His band’s new record, The Stand-Ins, and its predecessor, last year’s Stage Names, have gradually seen Sheff’s songs take more of this true-life, first-person approach. Still embracing the pace and tenor of short fiction, he’s stopped looking to folk tales and obscure one-column newspaper stories for inspiration; instead, he’s found enough fertile material schlepping across the country in a van. Of course, these songs are romanticized, if sometimes fictionalized accounts.
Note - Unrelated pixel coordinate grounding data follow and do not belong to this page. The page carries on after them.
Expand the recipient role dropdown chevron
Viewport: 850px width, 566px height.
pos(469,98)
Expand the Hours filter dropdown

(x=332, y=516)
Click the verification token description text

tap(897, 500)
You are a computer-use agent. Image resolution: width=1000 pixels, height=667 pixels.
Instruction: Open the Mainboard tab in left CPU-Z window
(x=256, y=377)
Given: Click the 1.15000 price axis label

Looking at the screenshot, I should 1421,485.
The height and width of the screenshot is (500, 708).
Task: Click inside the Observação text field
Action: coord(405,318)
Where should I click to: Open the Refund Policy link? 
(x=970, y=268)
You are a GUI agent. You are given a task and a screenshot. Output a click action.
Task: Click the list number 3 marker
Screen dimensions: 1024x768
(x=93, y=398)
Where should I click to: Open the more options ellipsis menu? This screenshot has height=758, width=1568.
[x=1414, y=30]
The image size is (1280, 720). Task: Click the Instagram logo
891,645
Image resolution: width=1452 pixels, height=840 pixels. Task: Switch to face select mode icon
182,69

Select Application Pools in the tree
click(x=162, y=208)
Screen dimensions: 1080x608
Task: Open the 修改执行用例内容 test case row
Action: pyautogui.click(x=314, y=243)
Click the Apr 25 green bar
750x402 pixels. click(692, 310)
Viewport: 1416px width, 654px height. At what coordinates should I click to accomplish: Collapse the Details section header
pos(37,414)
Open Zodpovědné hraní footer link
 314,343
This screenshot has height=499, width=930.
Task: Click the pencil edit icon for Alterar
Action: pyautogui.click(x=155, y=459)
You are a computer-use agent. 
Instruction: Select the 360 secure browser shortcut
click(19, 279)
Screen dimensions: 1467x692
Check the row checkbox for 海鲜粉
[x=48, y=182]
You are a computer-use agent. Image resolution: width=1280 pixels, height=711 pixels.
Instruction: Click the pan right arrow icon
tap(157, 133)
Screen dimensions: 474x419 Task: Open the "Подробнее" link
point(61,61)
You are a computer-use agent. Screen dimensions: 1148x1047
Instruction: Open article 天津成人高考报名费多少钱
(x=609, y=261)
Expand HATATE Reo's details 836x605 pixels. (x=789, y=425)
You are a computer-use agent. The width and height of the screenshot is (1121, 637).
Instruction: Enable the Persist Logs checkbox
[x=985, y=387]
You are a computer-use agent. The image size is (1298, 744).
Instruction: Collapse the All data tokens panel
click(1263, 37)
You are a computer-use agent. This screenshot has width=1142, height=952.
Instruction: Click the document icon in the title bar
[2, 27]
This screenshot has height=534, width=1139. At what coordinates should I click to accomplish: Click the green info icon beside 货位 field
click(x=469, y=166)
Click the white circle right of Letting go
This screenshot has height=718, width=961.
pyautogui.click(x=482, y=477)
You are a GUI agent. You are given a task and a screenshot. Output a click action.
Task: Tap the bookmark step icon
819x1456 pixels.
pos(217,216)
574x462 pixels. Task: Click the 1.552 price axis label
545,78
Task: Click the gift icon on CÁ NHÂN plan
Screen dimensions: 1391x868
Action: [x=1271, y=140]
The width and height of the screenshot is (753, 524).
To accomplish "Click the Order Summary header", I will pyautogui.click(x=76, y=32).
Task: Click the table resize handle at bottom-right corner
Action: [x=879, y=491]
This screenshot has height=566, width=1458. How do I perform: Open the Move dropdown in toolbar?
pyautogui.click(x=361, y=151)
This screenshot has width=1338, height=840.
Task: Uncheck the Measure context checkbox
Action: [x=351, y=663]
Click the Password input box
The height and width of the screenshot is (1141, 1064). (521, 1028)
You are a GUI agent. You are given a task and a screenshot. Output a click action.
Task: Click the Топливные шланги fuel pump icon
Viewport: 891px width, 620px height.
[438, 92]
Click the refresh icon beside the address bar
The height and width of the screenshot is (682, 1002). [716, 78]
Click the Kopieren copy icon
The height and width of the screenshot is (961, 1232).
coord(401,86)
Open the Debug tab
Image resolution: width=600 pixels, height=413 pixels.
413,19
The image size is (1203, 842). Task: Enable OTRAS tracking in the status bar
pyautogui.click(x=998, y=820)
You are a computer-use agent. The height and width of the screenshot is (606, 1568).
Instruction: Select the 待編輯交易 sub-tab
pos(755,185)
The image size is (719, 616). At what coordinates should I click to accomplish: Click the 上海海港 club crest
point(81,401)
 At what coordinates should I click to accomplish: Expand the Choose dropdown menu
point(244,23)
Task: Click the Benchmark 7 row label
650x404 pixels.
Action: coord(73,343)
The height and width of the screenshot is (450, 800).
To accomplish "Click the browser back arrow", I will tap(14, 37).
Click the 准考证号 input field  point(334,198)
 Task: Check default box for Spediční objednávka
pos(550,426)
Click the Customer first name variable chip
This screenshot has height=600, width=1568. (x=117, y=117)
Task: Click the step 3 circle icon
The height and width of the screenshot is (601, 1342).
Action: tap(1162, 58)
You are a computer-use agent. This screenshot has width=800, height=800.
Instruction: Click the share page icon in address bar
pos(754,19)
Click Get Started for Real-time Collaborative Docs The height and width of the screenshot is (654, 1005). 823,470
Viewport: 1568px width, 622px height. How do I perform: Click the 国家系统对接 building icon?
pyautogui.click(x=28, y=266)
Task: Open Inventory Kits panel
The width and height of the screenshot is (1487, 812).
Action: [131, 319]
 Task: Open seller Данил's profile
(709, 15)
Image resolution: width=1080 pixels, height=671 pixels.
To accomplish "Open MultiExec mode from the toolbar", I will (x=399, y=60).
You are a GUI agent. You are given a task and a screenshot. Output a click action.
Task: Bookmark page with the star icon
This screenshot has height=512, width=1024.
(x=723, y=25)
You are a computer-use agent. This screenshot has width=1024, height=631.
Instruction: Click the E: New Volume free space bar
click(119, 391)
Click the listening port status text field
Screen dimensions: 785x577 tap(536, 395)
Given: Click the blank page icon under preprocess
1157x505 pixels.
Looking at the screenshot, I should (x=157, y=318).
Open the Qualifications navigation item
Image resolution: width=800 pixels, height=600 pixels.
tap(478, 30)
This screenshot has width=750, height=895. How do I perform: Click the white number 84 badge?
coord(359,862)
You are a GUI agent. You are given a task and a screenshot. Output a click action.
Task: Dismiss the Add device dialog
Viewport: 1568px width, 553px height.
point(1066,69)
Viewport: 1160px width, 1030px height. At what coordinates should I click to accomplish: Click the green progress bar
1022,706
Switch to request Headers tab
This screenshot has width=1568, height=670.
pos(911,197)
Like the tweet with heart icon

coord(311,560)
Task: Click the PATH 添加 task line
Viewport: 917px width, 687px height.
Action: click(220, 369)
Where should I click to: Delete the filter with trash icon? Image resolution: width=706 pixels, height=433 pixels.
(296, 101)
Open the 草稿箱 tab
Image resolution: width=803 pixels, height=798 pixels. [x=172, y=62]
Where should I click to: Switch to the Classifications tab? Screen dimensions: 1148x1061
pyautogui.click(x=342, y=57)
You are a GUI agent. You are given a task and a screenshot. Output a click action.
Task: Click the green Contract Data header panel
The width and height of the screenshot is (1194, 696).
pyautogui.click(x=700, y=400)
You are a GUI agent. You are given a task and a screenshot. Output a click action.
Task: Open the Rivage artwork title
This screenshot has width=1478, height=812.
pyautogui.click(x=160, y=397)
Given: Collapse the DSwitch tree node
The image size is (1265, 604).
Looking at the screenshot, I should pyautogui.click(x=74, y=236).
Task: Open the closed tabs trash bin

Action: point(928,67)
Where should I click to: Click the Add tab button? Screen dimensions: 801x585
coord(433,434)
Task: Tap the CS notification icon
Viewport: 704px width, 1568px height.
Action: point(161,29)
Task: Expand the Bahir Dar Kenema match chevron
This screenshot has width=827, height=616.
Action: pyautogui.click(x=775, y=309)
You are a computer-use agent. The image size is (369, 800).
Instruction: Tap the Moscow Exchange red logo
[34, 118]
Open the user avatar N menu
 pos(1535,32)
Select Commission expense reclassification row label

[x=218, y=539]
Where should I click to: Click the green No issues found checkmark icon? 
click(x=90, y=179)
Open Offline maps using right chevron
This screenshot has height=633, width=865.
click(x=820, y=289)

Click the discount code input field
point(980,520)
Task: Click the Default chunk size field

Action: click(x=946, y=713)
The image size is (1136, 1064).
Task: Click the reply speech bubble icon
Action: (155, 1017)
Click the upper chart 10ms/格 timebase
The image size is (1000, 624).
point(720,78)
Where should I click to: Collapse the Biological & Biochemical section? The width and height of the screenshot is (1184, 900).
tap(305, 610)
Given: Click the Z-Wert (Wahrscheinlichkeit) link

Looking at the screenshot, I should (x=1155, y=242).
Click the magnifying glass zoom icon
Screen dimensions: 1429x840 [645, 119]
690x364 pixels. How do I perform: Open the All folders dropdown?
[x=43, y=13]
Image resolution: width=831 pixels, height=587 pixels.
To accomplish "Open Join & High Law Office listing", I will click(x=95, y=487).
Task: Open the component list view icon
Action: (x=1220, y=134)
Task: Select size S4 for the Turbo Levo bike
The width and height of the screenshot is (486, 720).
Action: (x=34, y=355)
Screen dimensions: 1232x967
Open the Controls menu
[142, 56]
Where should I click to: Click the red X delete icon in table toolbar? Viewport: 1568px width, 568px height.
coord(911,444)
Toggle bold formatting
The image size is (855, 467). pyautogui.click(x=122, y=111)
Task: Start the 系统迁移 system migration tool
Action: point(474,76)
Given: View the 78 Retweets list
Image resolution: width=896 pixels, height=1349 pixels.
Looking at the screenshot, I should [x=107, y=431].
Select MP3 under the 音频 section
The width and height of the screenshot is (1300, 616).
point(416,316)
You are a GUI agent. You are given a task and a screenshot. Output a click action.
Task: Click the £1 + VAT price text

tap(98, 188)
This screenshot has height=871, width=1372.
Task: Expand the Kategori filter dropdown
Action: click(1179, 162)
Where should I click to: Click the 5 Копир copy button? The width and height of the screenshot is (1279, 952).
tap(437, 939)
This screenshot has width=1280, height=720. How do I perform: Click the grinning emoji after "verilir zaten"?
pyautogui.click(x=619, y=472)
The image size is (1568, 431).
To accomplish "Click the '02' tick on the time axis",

The bouncy ‘Lost Coastlines’ is about a group of novice sailors out to sea, though their sentiments probably reflect those of most bands losing their bearings after daily 12-hour drives: “Though we have lost our way, nobody’s gonna say it outright.” It’s a clever way of dodging a whiny tone while still channeling all the road-bound frustration that’s clearly defined Sheff’s life since Okkervil River achieved a moderate level of fame — one that forces them to tour constantly, but never saves them from having to lead regular lives the way the rockstar myth would have people believe.
Sheff’s found a new level of truth in his writing that, while remarkably present in past songs about made-up characters, hits even harder when his topic is the passion of a music-loving band and its fans. He even deliberates it in ‘Pop Lie’, a perfect pop song about the inherent fraudulence of crafting — and for the fans, losing one’s shit to — of course, the perfect pop song. Simultaneously channeling and arguing against the Hold Steady’s gloriously obvious classic-rock steez, Sheff rails on the songwriter, the guy the fans “had wrecked their hearts upon, the liar who lied in his pop song.” But it’s followed by ‘On Tour With Zykos’, which captures the slow motions of the now exhausted performer coming off a tour and a break-up, expecting to be inspired by both but struggling to feel anything at all. In the end, though, Sheff finally finds a sympathetic character in ‘Bruce Wayne Campbell Interviewed on the Roof of the Chelsea Hotel, 1979’, channeling the obscure, real-life glam rocker who, before dying of AIDS at 36, fell victim to the worst antagonism the music industry had to offer.
On the Stage Names’ ‘Title Track’, Sheff conjured the atmosphere of “a blood-flushed and heart-rushing race either to kick off too soon or stick around too late, to be far too dear or too cut-rate.” Whether he was calling out the insular world of current day indie-rock or referring more broadly to the plight of any entertainment career, it’s clear he has a conscious stake in where his own band fits into the scheme. But these past two records cover more than industry hang-ups: they also betray his total obsession with performance. To watch Sheff live is to see a total showboat, one who relishes singing to a crowd that digs the ‘Pop Lie’-style singalong and makes it painfully apparent. Now, thankfully, he’s found a seemingly endless source of inspiration in this relationship to mid-level fame that’s like that of so many New Yorkers to their city: constantly feeling lost but never deigning to admit it; constantly disparaging it but far too attached to ever consider an exit.